The two main things regional actors are waiting for Obama to start moving on are the idea of a free trade area for the Asia-Pacific region and commitment to finalize the stalled Doha round of World Trade Organization talks.
In both cases, the administration is debating its strategy internally now, but faces problems selling the ideas in Congress and a lack of political capital to spend on trade in the face of an already crowded and ambitious domestic agenda.
"The message to Asia is: We’re here, the substance is coming, but please hold on, we have things to do at home first," Bower said.
There is at least a feeling that the conference itself could shake out some movement from the Obama administration on trade. Singapore, the host of the conference, is particularly dependent on trade and therefore is seen as needing some concession from the U.S. on that front.
One area where progress could be demonstrated would be some U.S. commitment to the Trans-Pacific Strategic Economic Partnership Agreement (TPP). The TPP is seen as a "coalition of the willing" on trade cooperation and a lighter, a less restrictive way to advance cooperative trade that could eventually evolve into an FTA.
The other main event in Singapore for U.S. foreign policy watchers will be the side meeting between all ten countries in the Association for Southeast Asian Nations (ASEAN), which will for the first time include senior Burmese and American leaders in the same room.

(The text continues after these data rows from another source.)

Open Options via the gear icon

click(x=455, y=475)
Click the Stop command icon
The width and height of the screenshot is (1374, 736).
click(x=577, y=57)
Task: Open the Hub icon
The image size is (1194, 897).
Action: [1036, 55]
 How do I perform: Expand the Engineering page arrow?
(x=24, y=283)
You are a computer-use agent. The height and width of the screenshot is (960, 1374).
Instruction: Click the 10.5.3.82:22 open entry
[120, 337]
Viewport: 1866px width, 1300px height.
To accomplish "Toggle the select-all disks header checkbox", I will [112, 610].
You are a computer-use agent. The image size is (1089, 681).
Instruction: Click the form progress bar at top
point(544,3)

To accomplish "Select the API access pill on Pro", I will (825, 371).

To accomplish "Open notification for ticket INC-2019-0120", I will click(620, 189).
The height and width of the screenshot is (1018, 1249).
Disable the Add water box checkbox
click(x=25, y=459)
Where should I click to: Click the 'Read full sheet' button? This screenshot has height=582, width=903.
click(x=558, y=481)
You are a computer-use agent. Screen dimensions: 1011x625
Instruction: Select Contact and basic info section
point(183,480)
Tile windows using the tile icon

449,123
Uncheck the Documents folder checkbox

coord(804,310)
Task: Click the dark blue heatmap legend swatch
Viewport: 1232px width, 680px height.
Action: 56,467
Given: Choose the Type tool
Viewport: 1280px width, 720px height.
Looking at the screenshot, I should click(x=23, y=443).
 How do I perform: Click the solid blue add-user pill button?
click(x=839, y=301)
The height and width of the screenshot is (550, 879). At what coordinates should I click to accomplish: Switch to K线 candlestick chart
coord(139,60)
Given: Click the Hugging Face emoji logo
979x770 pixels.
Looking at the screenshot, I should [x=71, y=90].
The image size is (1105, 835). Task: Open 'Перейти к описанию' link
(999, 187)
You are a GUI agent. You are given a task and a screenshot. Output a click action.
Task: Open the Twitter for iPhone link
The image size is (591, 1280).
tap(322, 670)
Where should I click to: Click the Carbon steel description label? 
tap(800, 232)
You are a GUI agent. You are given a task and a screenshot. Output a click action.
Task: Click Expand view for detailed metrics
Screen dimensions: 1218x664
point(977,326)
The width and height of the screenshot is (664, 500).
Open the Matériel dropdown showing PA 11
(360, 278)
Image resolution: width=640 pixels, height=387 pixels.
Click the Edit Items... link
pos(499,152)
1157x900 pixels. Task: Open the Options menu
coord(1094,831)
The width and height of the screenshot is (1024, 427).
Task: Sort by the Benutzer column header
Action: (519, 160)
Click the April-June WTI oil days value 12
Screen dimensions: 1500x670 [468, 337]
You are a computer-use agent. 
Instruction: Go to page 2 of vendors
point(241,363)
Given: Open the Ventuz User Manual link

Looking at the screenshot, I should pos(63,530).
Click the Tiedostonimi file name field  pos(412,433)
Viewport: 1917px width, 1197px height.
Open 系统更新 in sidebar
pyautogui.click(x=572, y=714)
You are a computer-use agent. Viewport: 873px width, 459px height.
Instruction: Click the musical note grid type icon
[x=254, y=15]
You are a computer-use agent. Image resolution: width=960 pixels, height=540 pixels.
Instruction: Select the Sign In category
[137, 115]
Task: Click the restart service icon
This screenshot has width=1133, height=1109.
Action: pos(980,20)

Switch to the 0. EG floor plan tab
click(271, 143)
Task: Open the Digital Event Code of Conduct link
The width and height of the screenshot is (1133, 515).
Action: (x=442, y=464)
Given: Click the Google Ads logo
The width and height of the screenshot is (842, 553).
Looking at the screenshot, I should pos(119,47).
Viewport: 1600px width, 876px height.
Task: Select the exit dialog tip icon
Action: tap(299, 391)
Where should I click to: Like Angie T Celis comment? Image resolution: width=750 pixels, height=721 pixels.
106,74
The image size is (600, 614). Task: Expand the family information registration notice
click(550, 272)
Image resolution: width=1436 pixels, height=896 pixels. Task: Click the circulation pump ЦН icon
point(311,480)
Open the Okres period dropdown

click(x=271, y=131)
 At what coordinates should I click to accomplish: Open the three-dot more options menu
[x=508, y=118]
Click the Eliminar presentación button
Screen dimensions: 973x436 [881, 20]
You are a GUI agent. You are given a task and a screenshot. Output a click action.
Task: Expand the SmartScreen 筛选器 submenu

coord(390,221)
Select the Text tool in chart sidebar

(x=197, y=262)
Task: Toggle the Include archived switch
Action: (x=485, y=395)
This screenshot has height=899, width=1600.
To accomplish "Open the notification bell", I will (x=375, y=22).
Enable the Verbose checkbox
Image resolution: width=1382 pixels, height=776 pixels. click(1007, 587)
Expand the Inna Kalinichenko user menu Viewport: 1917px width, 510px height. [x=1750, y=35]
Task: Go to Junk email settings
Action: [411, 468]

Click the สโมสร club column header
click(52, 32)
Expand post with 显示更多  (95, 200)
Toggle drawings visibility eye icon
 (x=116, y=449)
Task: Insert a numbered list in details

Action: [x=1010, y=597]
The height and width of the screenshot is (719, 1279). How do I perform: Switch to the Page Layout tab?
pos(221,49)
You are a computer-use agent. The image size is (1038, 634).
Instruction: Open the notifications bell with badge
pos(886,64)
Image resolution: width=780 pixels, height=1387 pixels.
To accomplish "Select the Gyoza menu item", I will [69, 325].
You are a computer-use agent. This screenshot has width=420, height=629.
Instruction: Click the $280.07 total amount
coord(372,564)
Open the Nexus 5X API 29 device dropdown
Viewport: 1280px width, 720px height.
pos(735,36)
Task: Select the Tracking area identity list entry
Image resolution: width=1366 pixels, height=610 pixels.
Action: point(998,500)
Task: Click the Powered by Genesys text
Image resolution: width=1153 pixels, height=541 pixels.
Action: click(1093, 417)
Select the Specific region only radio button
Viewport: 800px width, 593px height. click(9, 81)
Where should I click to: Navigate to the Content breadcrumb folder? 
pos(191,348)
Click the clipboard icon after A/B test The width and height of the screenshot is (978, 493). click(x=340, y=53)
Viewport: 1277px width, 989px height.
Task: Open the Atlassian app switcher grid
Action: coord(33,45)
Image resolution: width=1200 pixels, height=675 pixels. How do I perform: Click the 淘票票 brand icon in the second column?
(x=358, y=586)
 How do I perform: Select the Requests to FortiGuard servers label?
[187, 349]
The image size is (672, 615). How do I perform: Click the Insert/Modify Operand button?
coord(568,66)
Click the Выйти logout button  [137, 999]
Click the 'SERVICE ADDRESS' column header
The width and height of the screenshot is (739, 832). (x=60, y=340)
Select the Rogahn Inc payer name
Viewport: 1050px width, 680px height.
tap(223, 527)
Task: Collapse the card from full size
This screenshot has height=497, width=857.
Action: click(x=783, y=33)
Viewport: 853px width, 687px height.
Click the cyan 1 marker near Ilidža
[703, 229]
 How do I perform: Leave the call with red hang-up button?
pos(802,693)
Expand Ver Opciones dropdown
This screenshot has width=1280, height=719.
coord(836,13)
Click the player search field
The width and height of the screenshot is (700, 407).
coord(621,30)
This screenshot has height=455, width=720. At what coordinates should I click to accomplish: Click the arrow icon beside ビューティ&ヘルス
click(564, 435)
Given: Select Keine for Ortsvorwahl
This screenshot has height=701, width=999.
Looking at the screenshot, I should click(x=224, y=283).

ASEAN has been pushing for an annual meeting with the U.S., as they already have with China, but the U.S. hasn’t yet agreed to that. But a big part of the Obama administration’s engagement strategy in the region is a recognition that China’s charm offensive has made great strides over the last decade.
"The Bush administration was not able to put the needed investment in Southeast Asia, which provided a historic opportunity for China to really step up its game," said Bower, "If the Americans want to play, we’re going to have make a significant commitment to ASEAN."